A few honest limits, because this article would be dishonest without them.

AI won't fix a bad offer. If the salary is under market, the commute is grim and the progression story is vague, the world's best written advert just delivers those disappointments more elegantly. Reed's research is blunt on this: candidates rank salary as the number one reason to apply, and no phrasing rescues a number you're embarrassed to print.

Adoption is ahead of skill. The CIPD's Resourcing and Talent Planning research found 31 percent of UK organisations using AI in recruitment, up from 16 percent in 2022, as reported by Onrec's coverage of the CIPD survey. Most of those organisations, in my experience, are using it the lazy way: generate, skim, publish. Which means the bar for standing out by using it well is currently, wonderfully low.

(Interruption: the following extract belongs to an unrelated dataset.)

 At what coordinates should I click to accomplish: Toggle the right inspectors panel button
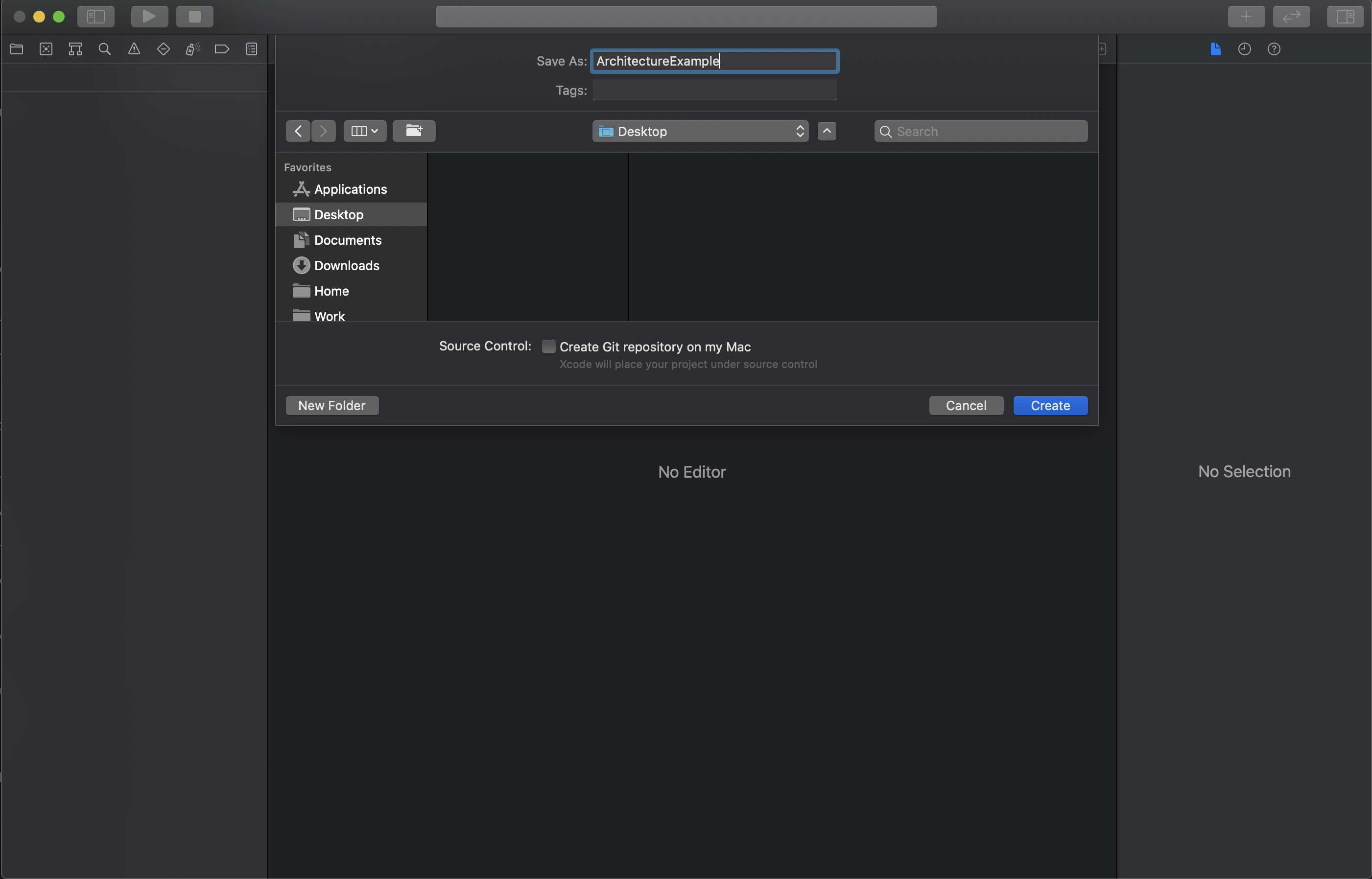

Nor will AI substitute for knowing your market. A model can't tell you that experienced warehouse supervisors in the North West won't move for less than £34,000 this year, or that your competitor down the road just added private healthcare. That intelligence comes from talking to candidates, reading rejection feedback and benchmarking honestly, and it has to flow into the brief before the AI ever sees it. Garbage in remains garbage out, however fluent the garbage now sounds.

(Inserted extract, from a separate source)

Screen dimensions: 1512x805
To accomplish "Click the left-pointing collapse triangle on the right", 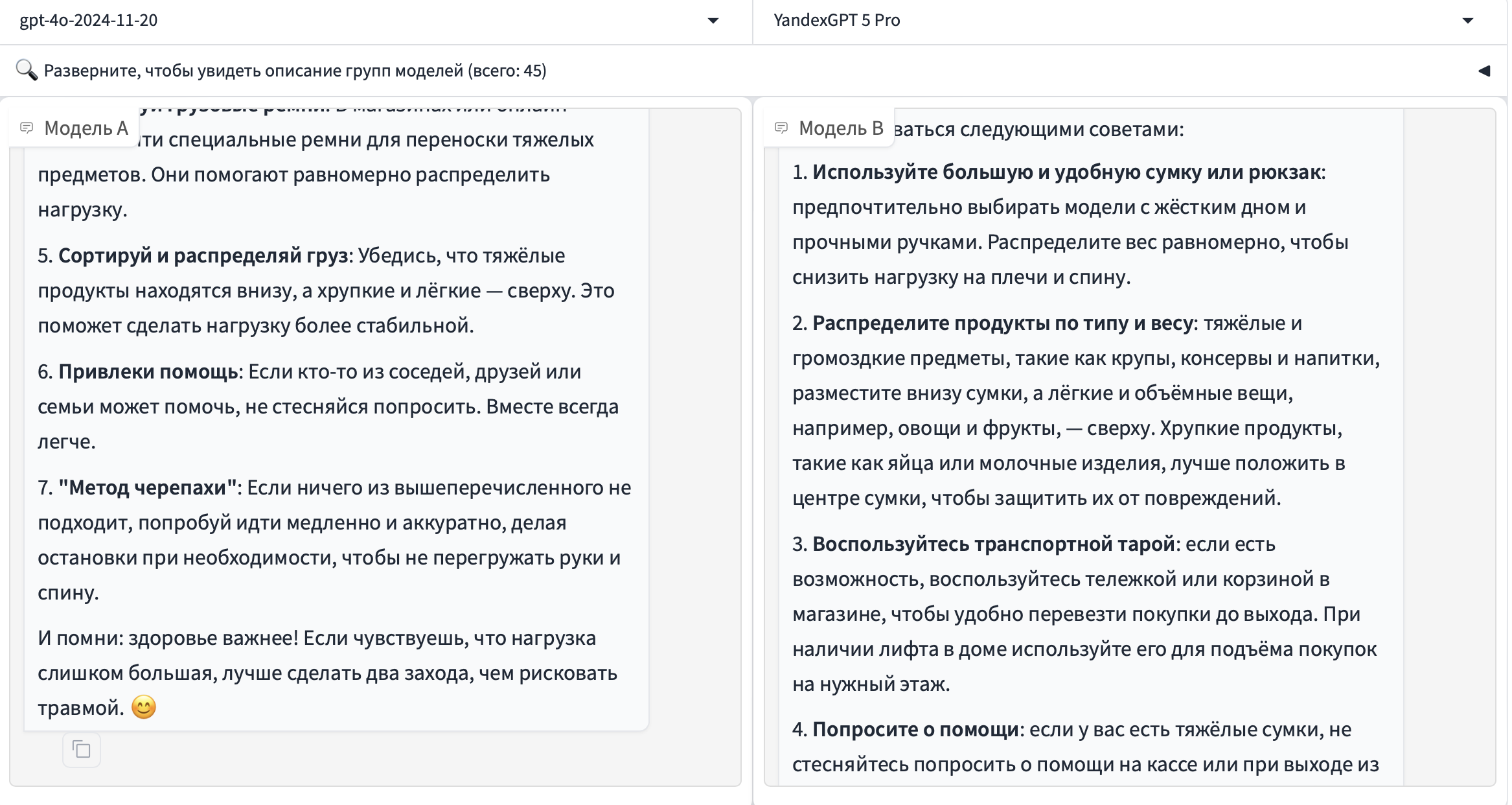I will [x=1484, y=70].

And "more applicants" is the wrong goal anyway. UK graduate roles now routinely attract three figure application counts, much of it AI assisted volume from the candidate side. You don't want a bigger pile. You want a smaller, sharper pile, which is exactly what specificity, honest downsides and a visible salary produce. Some of my best performing adverts got fewer applications than the versions they replaced, and filled faster, because the people who applied were right.

What to Do This Week

Pick your single hardest to fill live vacancy. Take the current advert and run the workflow above on it: interview the hiring manager for ten minutes, rebuild the advert with a proper prompt, cut it under 350 words, put the real salary band on it, run the bias pass, and have a named human sign it off. Post the new version alongside or instead of the old one and compare a fortnight of results. That single experiment will teach you more about using AI to write job ads for your specific roles and market than any article, including this one. The tools are cheap, the evidence is clear, and the recruiters winning with this right now aren't the ones with the biggest budgets. They're the ones who kept thinking after the model stopped typing.